Но он встал и пошел за ней по песку к маленькому источнику. Джиллиан, закусив губу, смотрела на манящую воду. Ей не хотелось раздеваться перед ним.

– Ну же, – сказал Грэм и отвернулся, чтобы не мешать ей раздеваться. Он стоял неподвижно, как стена, широко расставив ноги. Грэму не хотелось нарушать ее уединения.

Она погрузилась в теплую ласковую воду, немного поплавала туда-сюда, взяла мыло и, всхлипывая, стала мыться. Безмолвные рыдания сжимали ей горло. Джиллиан плакала, стараясь заглушить плач плеском воды. Она с остервенением смывала с себя воспоминания и запахи сегодняшнего дня.

Когда она наконец вышла из источника, все ее тело было красным, как после бани. Она быстро вытерлась и оделась. Грэм все так же стоял поодаль, повернувшись к ней спиной.

Интересно, слышал ли он, как она плакала. Впрочем, ей все равно.

Не проронив ни слова, они пошли обратно в шатер. Джиллиан уселась на полосатое одеяло, а Грэм устроился рядом. Она чувствовала себя очень несчастной, не зная, как попросить его об утешении, – ей нужна была помощь, чтобы пережить произошедшее между ними. Ей казалось, что она навсегда теряет его. Может, даже уже потеряла.

– Прости меня, Джилли, за то, что мне пришлось с тобой сделать.

Она молча сидела, плотно обхватив руками колени.

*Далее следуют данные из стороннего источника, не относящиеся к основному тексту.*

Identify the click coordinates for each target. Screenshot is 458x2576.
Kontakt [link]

– Это было оскорбительно. Я изнасиловал и унизил тебя.

У нее ком подступил к горлу.

– Полагаю, ты должен был так поступить, чтобы спасти нас обоих. Не вини себя, Грэм, твои действия были оправданными.

Его глаза загорелись мрачным огнем. На его лице была написана ярость и одержимость.

– Нет! Когда человека принуждают к чему-нибудь помимо его воли, этому нет оправдания…

– Но это они меня принудили, а не ты, – начала возражать она, а сама вся сжалась при виде ярости, пылавшей в его глазах.

– Я должен был убить их.

– Они убили бы тебя. Ведь их было гораздо больше. Смерть – это не выход.

– В некоторых случаях – выход.

Она замерла, уловив нотку одержимости в его тоне. Он сидел, уставившись в пустоту.

– Я знаю, что говорю. Со мной однажды случилось нечто подобное.

Джиллиан промолчала, боясь, что стоит ей сказать хоть слово, и он опять замкнется в себе. Грэм посмотрел ей прямо в глаза:

– В пустыне от самого себя не спрячешься. Я очень не хотел тебе рассказывать об этом. Пришло время тебе узнать, что со мной случилось, когда мне было шесть лет. После гибели родителей меня воспитывала вовсе не милая английская пара – меня захватил в плен один из убийц моих родителей, затащил в свой черный шатер и изнасиловал.

Грэм чувствовал себя опустошенным и одиноким. Господи Иисусе, вот до чего дошло! Она увидит весь мрак, царящий в его душе, и сама решит, остаться ей или уходить. Он почти физически ощущал, как мрак окружает его сплошной стеной, холодной, словно могильный камень. Он бесстрастно рассказывал историю своего детства, избегая смотреть ей в глаза. Вместо этого он смотрел ей под ноги.

Он рассказал ей все с того самого момента, когда в испуге заметил, как к их каравану во весь опор несутся воинственные кочевники, как его мать спрятала Кеннета в корзину и как его родители отчаянно пытались найти укрытие для него. О том, как солнце сверкало на обнаженных клинках, когда аль-хаджиды убивали всех без жалости и без разбору, как он сжался, когда над ним занесли ятаган. Он рассказал о вспыхнувших глазах воина, схватившего его за руку.

Из-под одежды Джиллиан были видны лишь пальцы ног, розовые после мытья. Грэм не сводил с них глаз, рассказывая о грязных овечьих шкурах, в которые его тыкали лицом, о том, как взявший его в плен кочевник Хусам каждую ночь издевался над ним, и о Фейзале, который протянул ему руку помощи и помог выбраться из мрака.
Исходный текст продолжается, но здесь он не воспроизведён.